Madman

When I was told I would go blind, I got angry.  At thirty-five, I was still operating under the delusion I had control over my life.  But that dose of fear and pain enraged me.  .

First, I got mad at my parents.  After all, it was the funky combination of their genes that produced RP in me.  They could see fine and so could my older brother and all my other relatives, so why was I the chosen one?

Next, I got mad at God.  I collected all my favorite visual stuff – my baseball glove, my golf clubs and my cameras, piled them on a picnic blanket and sold them at a yard sale.  “I’m not gonna wait for God to take my joy away!”

Then I got mad at the doctors who sugar-coated every year’s vision loss by telling me to take heart, that research was very promising.  They told me that, as a young man, my future held promise for a cure.
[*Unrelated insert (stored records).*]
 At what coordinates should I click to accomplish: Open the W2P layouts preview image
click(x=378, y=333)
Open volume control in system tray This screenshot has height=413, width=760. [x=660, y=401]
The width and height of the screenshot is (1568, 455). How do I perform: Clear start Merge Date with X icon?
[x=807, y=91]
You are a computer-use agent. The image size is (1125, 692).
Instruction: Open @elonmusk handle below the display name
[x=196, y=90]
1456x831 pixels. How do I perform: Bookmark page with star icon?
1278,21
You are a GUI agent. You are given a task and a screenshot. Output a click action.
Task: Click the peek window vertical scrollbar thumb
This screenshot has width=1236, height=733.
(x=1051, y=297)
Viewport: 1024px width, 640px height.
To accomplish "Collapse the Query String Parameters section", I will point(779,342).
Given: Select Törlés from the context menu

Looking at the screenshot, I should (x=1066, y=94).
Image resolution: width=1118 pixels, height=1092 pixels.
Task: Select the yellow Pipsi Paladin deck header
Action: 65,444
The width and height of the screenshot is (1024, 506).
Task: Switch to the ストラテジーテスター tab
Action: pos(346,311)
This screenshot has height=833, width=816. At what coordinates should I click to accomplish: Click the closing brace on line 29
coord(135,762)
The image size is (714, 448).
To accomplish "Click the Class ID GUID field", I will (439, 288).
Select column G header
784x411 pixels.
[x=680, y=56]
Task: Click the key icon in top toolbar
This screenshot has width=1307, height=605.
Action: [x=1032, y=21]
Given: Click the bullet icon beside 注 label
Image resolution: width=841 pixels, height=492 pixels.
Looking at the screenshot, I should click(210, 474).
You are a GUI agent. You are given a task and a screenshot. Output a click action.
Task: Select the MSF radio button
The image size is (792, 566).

After that, I got mad at myself for not handling blindness better.  I was a social worker, by God, and I should be doing a better job with grief and loss, putting knowledge to the test, practicing what I preached.

Thirty years into blindness, I still get angry.  But it doesn’t permeate my life.  I’ve made my peace with those who were my targets.  Oh, sometimes, when I get so frustrated I could scream, I scream.  But I’m learning.  I’ve learned that pain and anger are a dead end. I’ve learned to pass from mad to sad.  Oh, I don’t like feeling sad, but I realize that sadness leads to healing.  Only by the gift of sadness do I gain acceptance and recovery.  It’s a simple lesson but sometimes the simple lessons take the longest to learn.